The George
Burns and Gracie Allen Show
George Burns explains the art of the straight man right to the camera, placidly demonstrating in a most detached episode.
Frankie
and Johnny
The outrage
endured by the New York Times reviewer was so engrossing that he
evidently forgot to sign his name, which is where matters seem to have stood
ever since, critically speaking.
The script
provides a mirror structure, as well as a central scene that gives the height
and source of Frankie and Johnny’s inspiration. The two parallel
components are headed by Elvis Presley and Anthony Eisley, each with a comic
sidekick (Henry Morgan, Robert Strauss) and a girl (Donna Douglas, Sue Ane
Langdon), the nexus between them is a jealousy over Nellie Bly (Nancy Kovack).

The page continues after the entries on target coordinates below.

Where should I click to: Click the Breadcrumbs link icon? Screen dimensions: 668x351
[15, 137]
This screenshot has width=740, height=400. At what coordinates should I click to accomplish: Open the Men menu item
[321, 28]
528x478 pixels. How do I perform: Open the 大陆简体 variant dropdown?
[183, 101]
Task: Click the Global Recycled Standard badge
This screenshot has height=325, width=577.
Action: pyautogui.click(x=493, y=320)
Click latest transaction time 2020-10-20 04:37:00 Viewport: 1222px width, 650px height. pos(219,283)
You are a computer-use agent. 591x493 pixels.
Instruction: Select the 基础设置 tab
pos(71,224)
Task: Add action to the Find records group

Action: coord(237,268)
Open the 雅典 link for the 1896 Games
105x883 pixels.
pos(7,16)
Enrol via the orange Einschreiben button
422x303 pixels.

This has nearly fatal consequences when a prop pistol is loaded with real
bullets, but a lucky charm saves the day.
The scene in
which Douglas, Langdon and Kovack are costumed and wigged for Mardi Gras almost
identically (blonde in white silk) is a paroxysm of the film’s entire working
method, which is a complete coordination of lighting, set design and costumes
to achieve a thoroughgoing work of art (and in fact there is a
nineteenth-century landscape painting just visible enough on the riverboat to
serve as a purposeful measure of the film’s success). The three are in a parlor
belonging to a large stateroom, it’s decorated in light medallioned wallpaper
with curvate moldings, gas lamps cast a yellow glow, hidden daylight fills the
background, paintings on the walls are in shadow, a window is suffused with
violet light, the divan has a golden cushion, it’s a nineteenth-century ideal
of continuous ornamentation very rarely achieved and with complete success.
Samuel Fuller seems to have recalled it in Dead Pigeon on Beethoven Street.
De Cordova’s way
of working is the antithesis of, say, Richard Brooks’ in The Last Time I Saw
Paris, where a deep sense of naturalism in the lighting permits a steady
investigation of its effects in dramatic scenes. Frankie and Johnny is
studied from natural lighting and in a period sense, builds upon this into a
painterly sense of applied light on various colored surfaces in different ways,
and culminates in a fully-functioning plan for lighting the whole picture from
start to finish in a structurally expressive way, and De Cordova does not dwell
on all these labors but cuts quite rapidly throughout.
Johnny’s problem
is gambling, he thinks he’s lucky (Nellie is a gift from the gypsies), the
gambling hall flattens out all the light into boredom—this is reflected in the
pale green dining hall or show room where Presley walks among the blue covered
tables singing, and only after the climax is the brilliance of this blue and
green made visible.
The drama, then,
is between the richness of private life compared with the drabness of certain
professional obligations and personal employments sometimes held to be
glamorous, such as writing film criticism for the New York Times. De
Cordova has a modulation to the backstage world, dim and parti-colored,
preparing the Mardi Gras costumes later on.
The stage number
with the title song is akin to “Slaughter on Tenth Avenue” in its heightened colors,
and also points up the transition from painterly to photographic in the whole
venture, with daring unlit backgrounds against which players and sets are
isolated, so that the entire art of the film is painting with light.
Every detail has
its place in the scheme of things—that landscape painting (by Bierstadt,
perhaps) also serves to prepare the number in red marching band uniforms on the
docks, with blue sky and clouds for background, or the treeline (and there is
also an English pastoral fantasy scene).
Every resource of
lighting and color is put to tremendous use, so that the finest effects
actually transcend the stateroom scene, as when Eisley and Strauss are
conversing in the saloon and one background has two gas globes like oranges on
a near wall next to a slender white serpentine column appertaining to the bar,
while the reverse shot across the room with its red walls shows blue light
through the red-curtained windows.
A
thoroughly-annotated cutting continuity would be required even to discuss the
minutely-apportioned usages in every scene. The old critique of Technicolor is
belied in Douglas’s honest representation (in a light-colored dress with pink
trim), sung to by Presley through one porthole after the next as the camera
tracks left along the deck, of a cake.
I’ll
Take Sweden
Dad jets daughter
off to Stockholm, he’s with International Oil, her boyfriend’s a beachnik.
The Swedish
assistant is a Lothario, he’s sent to Saudi Arabia but doesn’t go, drafting a
subordinate.
Widower Dad meets
a fair Swede latterly unattached. The beachnik’s called in to save the day.
The stunning
farce has Bob Hope as Bob Holcomb with BH monogrammed on his smoking jacket.
His daughter asks, “why must you be so provincial?” He says, “go figure it, we
both left California in the same plane.”